Benghazi report faults security
Republicans on the House Benghazi Committee harshly faulted the Obama administration yesterday for lax security and a slow response to the deadly 2012 attacks at the United States diplomatic outpost in Libya. But they produced no new allegations about then Secretary of State Hillary Clinton.
The attacks, which killed four Americans, including US Ambassador Chris Stevens, have been repeatedly cited by Republicans as a serious failure by the administration and by Clinton, the presumptive Democratic nominee for president.
But the committee's 800-page report, released by Republican members, offered no "smoking gun" about Clinton's role. Rep Trey Gowdy, the panel's chairman, has repeatedly said the report was not aimed at her, though Democrats have accused the committee's Republican majority of targeting her throughout.
The report from the two-year, $7 million investigation severely criticises the military, CIA and administration officials for their response as the attacks unfolded the night of September 11, 2012, and their subsequent explanation to the American people.
Eight hours after the two assaults began, "Not a single wheel of a single US (military) asset had turned towards Libya," Gowdy, R-South Carolina, told reporters at a Capitol Hill news conference. "Think about that for a second."

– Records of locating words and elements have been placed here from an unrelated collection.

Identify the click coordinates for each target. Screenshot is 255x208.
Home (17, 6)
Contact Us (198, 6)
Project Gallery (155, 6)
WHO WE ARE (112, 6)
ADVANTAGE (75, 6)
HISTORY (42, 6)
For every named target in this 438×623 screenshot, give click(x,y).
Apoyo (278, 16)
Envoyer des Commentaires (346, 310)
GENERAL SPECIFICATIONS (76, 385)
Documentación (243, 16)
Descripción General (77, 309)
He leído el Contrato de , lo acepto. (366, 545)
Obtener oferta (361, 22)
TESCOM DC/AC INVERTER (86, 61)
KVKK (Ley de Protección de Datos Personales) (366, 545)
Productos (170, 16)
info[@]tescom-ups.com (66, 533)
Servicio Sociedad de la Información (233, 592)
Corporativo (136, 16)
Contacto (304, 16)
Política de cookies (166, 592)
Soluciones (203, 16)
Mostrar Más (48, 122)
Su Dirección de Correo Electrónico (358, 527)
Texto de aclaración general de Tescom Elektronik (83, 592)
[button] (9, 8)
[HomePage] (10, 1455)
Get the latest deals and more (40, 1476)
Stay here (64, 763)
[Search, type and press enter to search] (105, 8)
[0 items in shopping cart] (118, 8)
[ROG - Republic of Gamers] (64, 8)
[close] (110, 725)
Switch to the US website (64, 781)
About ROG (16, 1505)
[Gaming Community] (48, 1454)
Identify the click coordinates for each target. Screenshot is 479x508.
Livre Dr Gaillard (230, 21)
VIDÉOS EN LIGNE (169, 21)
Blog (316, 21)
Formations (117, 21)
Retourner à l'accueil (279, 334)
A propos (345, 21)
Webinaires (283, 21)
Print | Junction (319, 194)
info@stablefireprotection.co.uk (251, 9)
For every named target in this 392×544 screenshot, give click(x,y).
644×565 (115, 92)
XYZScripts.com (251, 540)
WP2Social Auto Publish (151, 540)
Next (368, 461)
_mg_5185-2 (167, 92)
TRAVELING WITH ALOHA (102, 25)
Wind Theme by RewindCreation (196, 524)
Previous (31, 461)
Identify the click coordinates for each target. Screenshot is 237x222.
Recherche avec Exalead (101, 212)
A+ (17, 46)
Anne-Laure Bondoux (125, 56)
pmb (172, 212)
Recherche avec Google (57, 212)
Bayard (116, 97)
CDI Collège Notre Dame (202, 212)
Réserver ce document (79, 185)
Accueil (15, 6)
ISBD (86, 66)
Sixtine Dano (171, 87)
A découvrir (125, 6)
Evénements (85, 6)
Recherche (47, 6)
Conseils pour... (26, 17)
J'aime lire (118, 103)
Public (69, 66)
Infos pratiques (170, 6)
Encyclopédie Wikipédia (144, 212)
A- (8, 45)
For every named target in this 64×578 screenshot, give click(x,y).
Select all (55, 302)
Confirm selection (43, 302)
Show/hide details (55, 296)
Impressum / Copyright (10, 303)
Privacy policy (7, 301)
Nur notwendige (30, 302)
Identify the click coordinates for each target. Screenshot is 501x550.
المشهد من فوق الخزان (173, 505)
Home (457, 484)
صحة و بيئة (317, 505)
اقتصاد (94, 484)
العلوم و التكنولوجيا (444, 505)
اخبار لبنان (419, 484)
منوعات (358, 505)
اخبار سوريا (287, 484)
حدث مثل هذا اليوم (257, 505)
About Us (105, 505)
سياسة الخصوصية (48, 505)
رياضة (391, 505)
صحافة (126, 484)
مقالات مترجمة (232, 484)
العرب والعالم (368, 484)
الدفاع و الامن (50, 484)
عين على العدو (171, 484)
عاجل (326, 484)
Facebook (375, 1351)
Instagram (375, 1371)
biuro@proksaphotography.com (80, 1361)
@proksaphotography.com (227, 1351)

He said military leaders told the committee that they thought an evacuation was imminent, slowing any response.
The Libya attacks became immediate political fodder, given their timing in the weeks before Obama's re-election, and that has not abated despite seven previous congressional investigations. There has been finger-pointing on both sides over security at the US diplomatic outpost in Benghazi and whether the White House initially tried to portray the assault as a protest over an offensive, anti-Muslim video, instead of a calculated terrorist attack.
The GOP report offers no major revelations, but that won't quiet the criticism of Clinton from conservatives, likely Republican rival Donald Trump and other detractors. The committee interviewed more than 100 witnesses and reviewed some 75,000 pages of documents, but an almost accidental discovery by the panel last year has overshadowed Clinton's candidacy.
The committee disclosed that Clinton had used a private email server to conduct government business, a practice that is the subject of an FBI investigation.